- _Dataset records_
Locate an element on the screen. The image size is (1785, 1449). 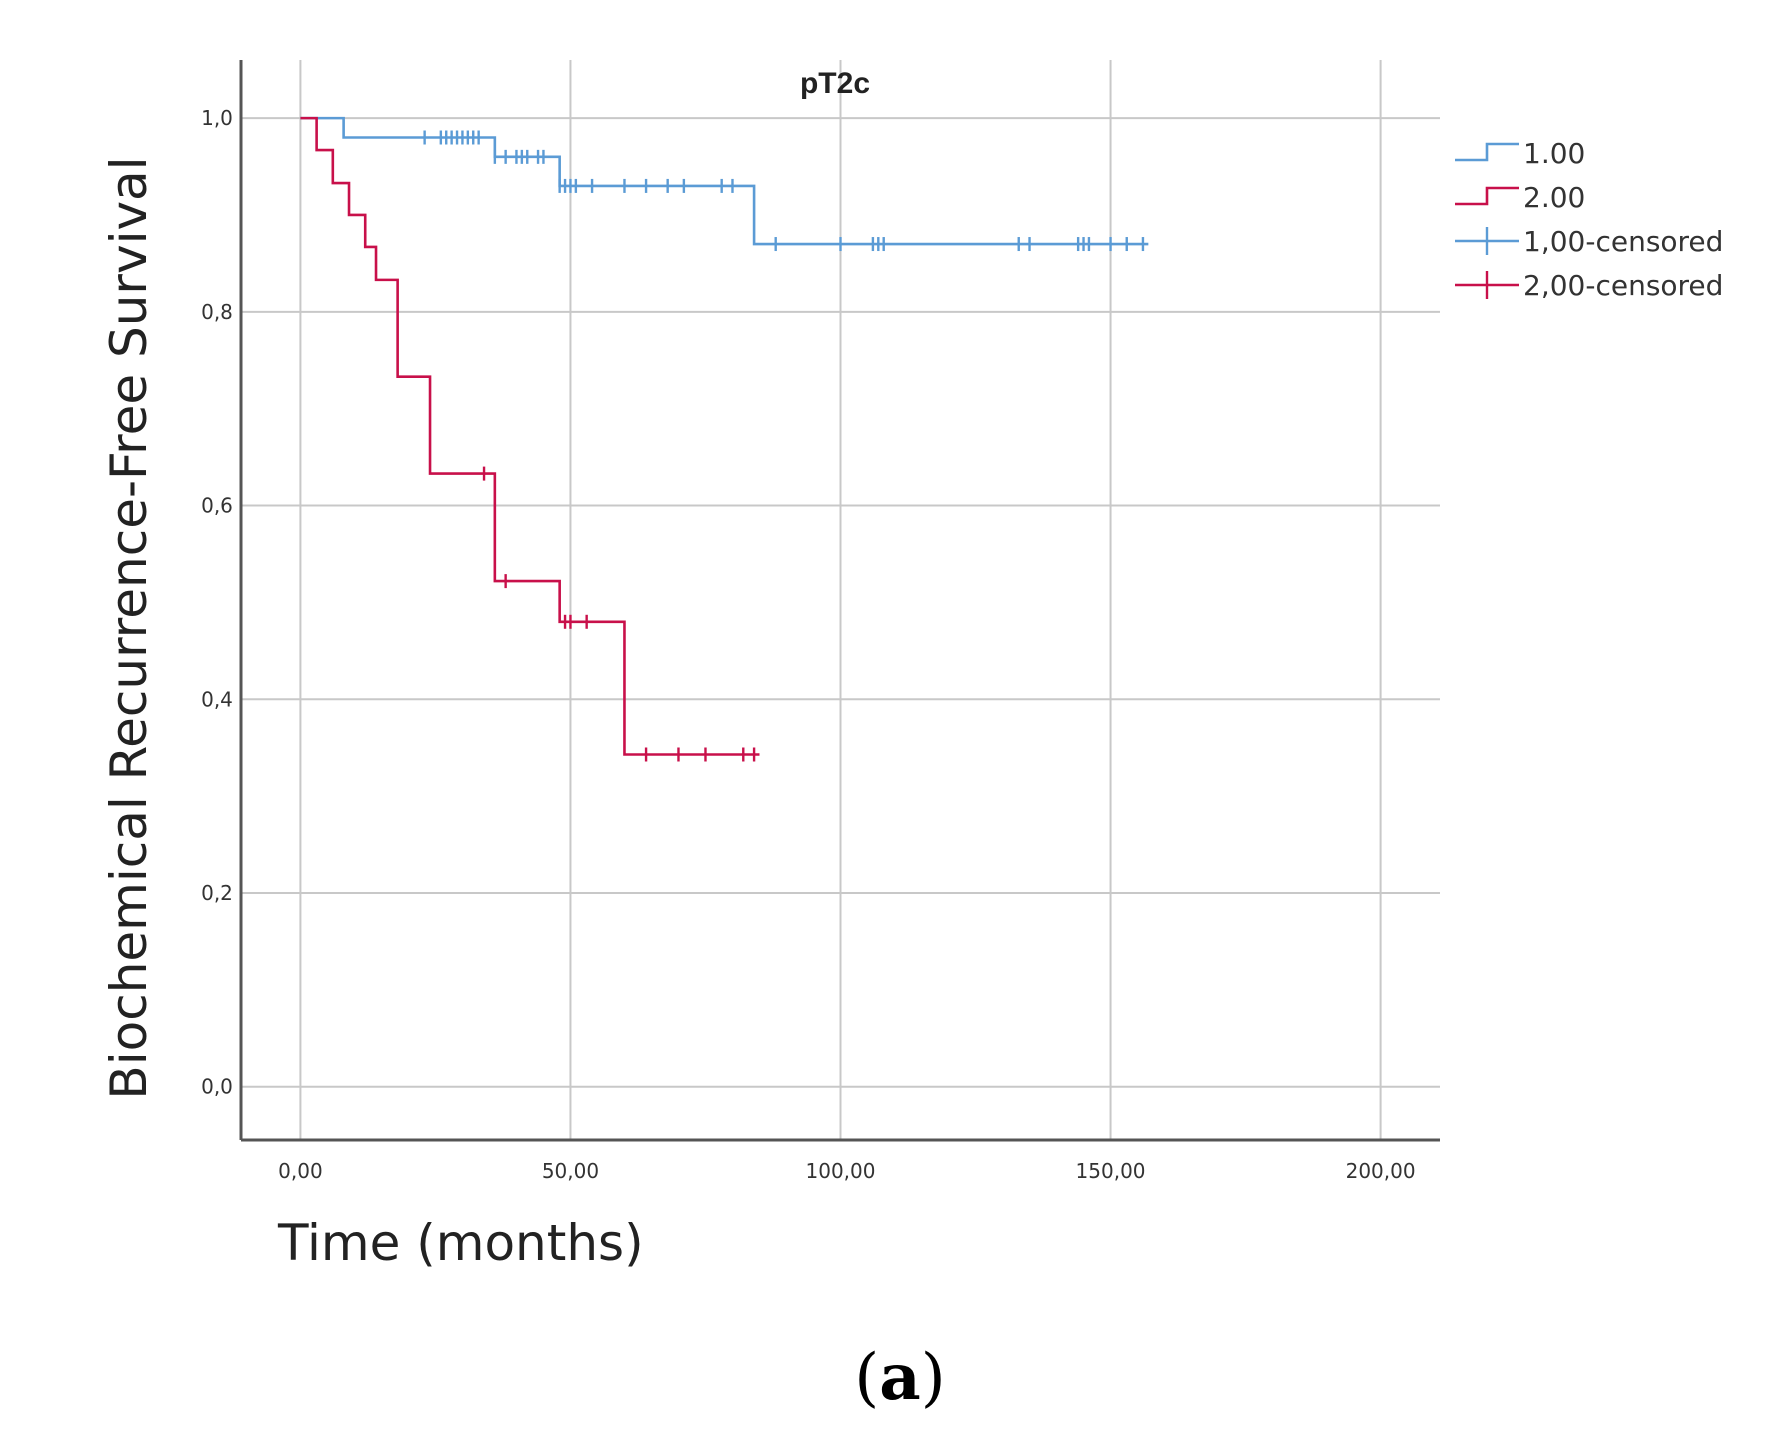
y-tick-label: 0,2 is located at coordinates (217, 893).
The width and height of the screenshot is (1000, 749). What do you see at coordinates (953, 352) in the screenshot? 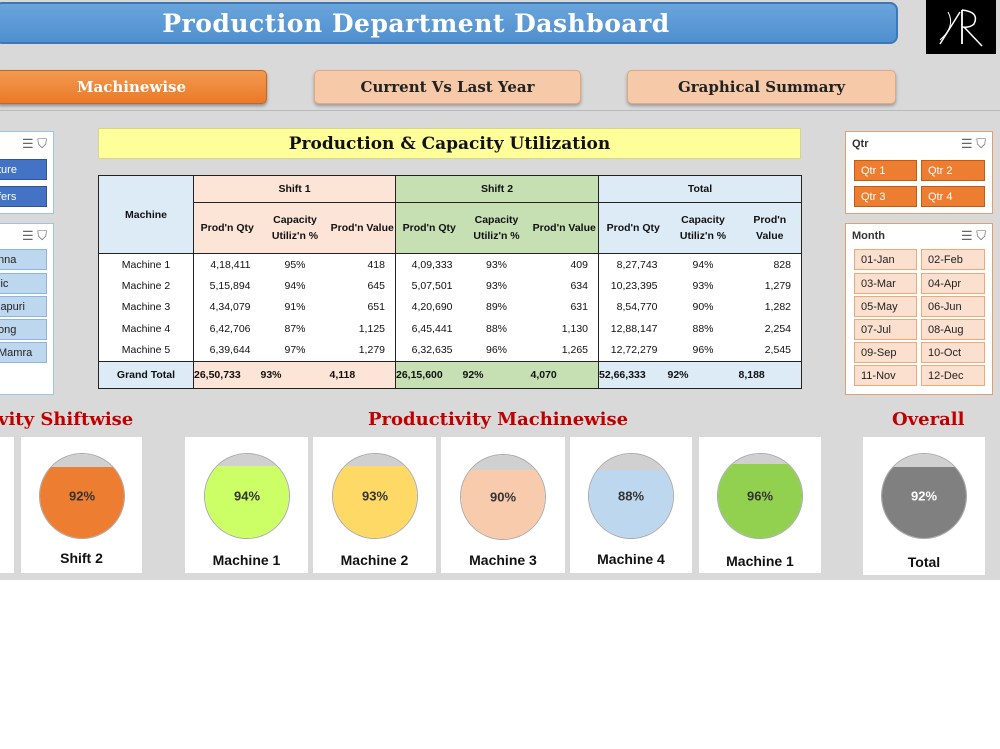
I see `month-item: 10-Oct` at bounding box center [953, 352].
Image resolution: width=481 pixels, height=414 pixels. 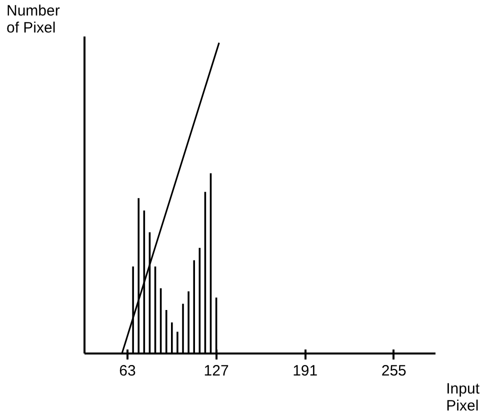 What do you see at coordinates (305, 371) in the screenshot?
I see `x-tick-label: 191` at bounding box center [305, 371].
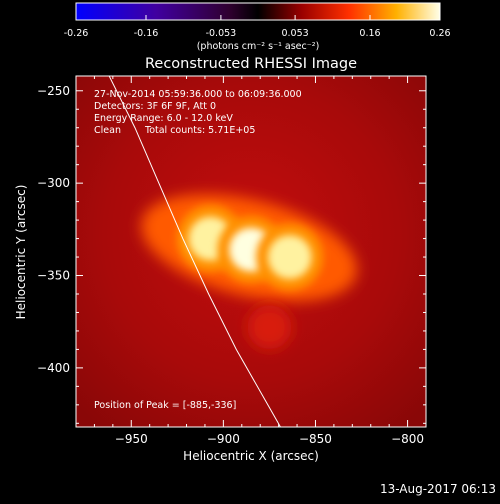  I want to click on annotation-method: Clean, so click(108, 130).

- _Prompt_
Please copy the rows word for word, beginning at the line that contains "The width and" and stopping after the line that contains "center [953, 352].". Leave the pictures out of your copy.

- _Solved problem_
The width and height of the screenshot is (1000, 749). What do you see at coordinates (953, 352) in the screenshot? 
I see `month-item: 10-Oct` at bounding box center [953, 352].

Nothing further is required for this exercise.